§ Exercise directions:
The lines from the one containing "The height and" through the final line of the data below must be written out exactly, both included, and nothing more.

§ Stored data entries:

- - - - -

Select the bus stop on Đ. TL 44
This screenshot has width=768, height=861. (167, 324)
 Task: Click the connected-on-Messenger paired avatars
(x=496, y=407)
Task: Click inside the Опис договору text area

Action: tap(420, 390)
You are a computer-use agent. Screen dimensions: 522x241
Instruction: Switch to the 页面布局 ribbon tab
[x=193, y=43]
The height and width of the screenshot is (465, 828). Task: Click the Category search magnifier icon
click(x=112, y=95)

- - - - -

§ Your response:
The height and width of the screenshot is (465, 828). Task: Click the Category search magnifier icon
click(x=112, y=95)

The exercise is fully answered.